Mathew MacNider (c.1732–1804) was a Scottish-born businessman, seigneur and political figure at Quebec. He was a Justice of the Peace and represented Hampshire County in the 1st Parliament of Lower Canada. He was the uncle of John MacNider, the pioneering 2nd Seigneur of Grand-Métis and Métis-sur-Mer.

==Biography==

Born at Paisley in Scotland, he was a younger son of William MacNider (b.1660), of Balsarock (or Balsarach), Ayrshire. The MacNiders had held several small estates in Ayrshire since the early seventeenth century, but spurred by the conflicts between Britain and France during the eighteenth century, Mathew and his brother William (father of John MacNider and Mrs James Johnston) moved into the import-export business. The Protestant, seafaring MacNiders quickly became well established in Scottish shipping and trading circles.

Taking advantage of the British Conquest of New France, MacNider came to the new colony around 1760, extending the reach of his business to Quebec City. The MacNiders quickly became one of the leading mercantile families there, selling Canadian timber and supplies to the Royal Navy and trading in wine and spices from Europe and the British West Indies to Quebec, London and Scotland.

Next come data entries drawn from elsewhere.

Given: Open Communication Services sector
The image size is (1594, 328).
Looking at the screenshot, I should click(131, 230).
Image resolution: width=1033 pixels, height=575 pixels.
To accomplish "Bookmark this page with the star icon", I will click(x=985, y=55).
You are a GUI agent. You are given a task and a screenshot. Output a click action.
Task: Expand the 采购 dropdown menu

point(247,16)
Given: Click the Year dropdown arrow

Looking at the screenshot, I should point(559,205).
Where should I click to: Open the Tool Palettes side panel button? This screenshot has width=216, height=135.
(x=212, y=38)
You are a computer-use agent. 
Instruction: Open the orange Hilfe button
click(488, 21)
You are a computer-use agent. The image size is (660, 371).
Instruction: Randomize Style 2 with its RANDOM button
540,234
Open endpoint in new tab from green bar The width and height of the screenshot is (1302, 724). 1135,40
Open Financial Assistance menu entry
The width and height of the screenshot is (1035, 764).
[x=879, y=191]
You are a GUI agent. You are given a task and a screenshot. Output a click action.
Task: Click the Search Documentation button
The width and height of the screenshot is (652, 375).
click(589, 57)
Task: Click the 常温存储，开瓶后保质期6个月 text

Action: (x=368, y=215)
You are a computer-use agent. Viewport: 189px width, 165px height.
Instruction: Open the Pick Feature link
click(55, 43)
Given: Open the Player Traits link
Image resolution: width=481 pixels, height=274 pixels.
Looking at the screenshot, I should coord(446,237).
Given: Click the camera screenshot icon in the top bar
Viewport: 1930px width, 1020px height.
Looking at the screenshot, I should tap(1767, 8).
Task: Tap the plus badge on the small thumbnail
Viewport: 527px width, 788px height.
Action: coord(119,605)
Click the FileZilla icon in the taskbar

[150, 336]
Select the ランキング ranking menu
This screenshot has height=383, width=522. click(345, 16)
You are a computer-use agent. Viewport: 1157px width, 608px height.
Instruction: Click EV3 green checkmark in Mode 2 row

At Quebec City, MacNider was made a Justice of the Peace. In 1788, he purchased the seigneuries of Grondines and Bélair. He was elected to represent Hampshire County in the 1st Parliament of Lower Canada from 1792 to 1796. He was supported in his election bid of 1792 by his nephews (the brothers), John and Mathew MacNider (1762–1820), of Glendrishock, Ayrshire. They helped to garner support for him in the Upper Town of Quebec. In 1801, MacNider purchased the Barony of Portneuf County, Quebec and the Seigneury of Sainte-Croix on a fifty-year lease from the Ursulines of Quebec. He built several stone mills and a manor house by the Portneuf River. He was married firstly in Scotland and then to a Genevieve Dauphin before 1768 at Quebec.